『SCOOP!』
監督 大根仁

 脚本・監督を担った大根仁は、もしかすると芸能スクープ雑誌の現場を映画製作の現場に見立てていたのかもしれない。最盛期の過ぎたメディアとしてかつての勢いを失っている雑誌メディアのスタッフ会議のなかで、馬場チャン(滝藤賢一)が「みんな、昔話しかできねぇのかよ」と過去に報道スクープをものにして賞与を得た話の繰言を重ねるスタッフの今やすっかりサラリーマン化している状況に対して、毒づき叫ぶ場面を観て思った。

 だから、訳知り顔の冷めた面持ちで捌くように仕事に臨む連中のなかにあって、最初は「サイテーの仕事ですよね」とやる気のまるで見えなかった行川野火(二階堂ふみ)が、横川定子副編集長(吉田羊)の睨んだとおり都城静(福山雅治)とコンビを組むなかで、記者魂に火が点くようになる物語を書いたような気がした。

 その記者魂とは、とにもかくにも個人的な熱情なのだが、重大犯罪の容疑者の現在の顔写真を、警察がメディアに抜かせまいとガードを固める困難な状況にあって果敢に突破するモチベーションとして、ほぼ腹いせに近い個人的なむかつきをほぼ全面的に肯定している形になっているところが気に障った。個人的心情としての本音を露にする熱情が現場に必要だからと言って、こういう形での理解の得られやすさに作品が流されていいとは、やはり思えないところがある。

 娯楽としての映画が感動【ゲージツ】を生み出すために求められるべきことと、娯楽としての雑誌が啓発【報道】を生み出すために求められるべきこととにおいては、やはり私的熱情と公的熱情として大きな違いがあるような気がしてならない。

 静の最期の迎え方に対するヒロイックな設え方にも違和感が残った。また、このような作品なればこそ、日本で一番悪い奴らのような昭和の香りが漂わなければ嘘なのにそれがなく、後妻業の女のような軽妙にも乏しくて、何だか味の悪い作品だった。64-ロクヨン-前後編に感じたものと通底しているような気がする。

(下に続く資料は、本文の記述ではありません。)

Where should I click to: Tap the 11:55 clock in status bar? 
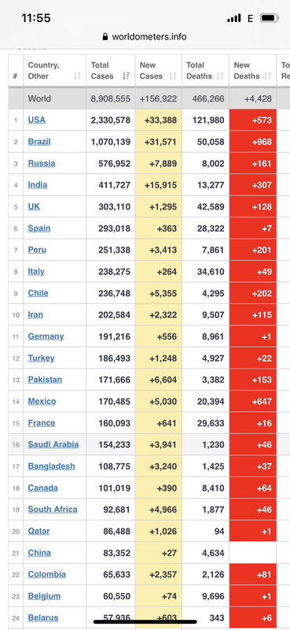point(36,18)
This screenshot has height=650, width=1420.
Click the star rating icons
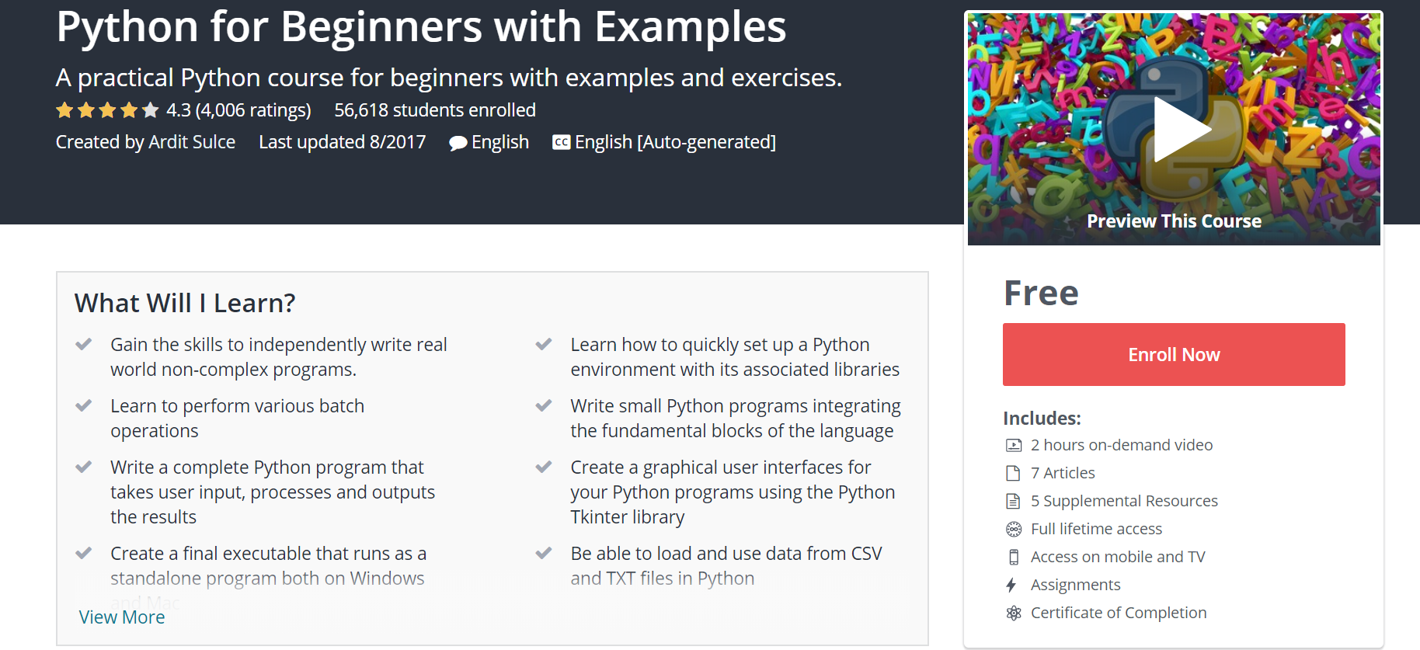tap(107, 110)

 そもそも映画の開始早々に華々しく打ち上げられた大スクープ場面で、「花火の音が聞こえるわけないじゃん」などと思ってしまったところで躓いたのだが、エンドロールに原作映画『盗写 1/250秒』(原田眞人監督)と出て来て、原田作品の焼き直しなら、僕と相性が悪いのも無理ないと思った。アメリカン・エンターテイメント映画志向の強かった気のする昔の原田作品なら、いかにもありそうな“いわくありげな凄腕の場末ロートルと新米のバディもの”という感じだったのだが、未見の『盗写 1/250秒』について当たってみると、本作の原作というよりは、本作の前日譚という感じの作品のようだ。もしかすると、都城静がチャラ源(リリー・フランキー)に負っている重い借りというのが『盗写 1/250秒』に描かれているものなのかもしれないと思った。

 それにしても、馬場チャンを演じた滝藤賢一はよかった。静を偲ぶあの場面、少々取って付けた感じではあったが、おいしいところを持って行っていた気がする。最初に印象づけられた映画は、ゴールデンスランバーだったが、最近は本当によく見かけるようになった。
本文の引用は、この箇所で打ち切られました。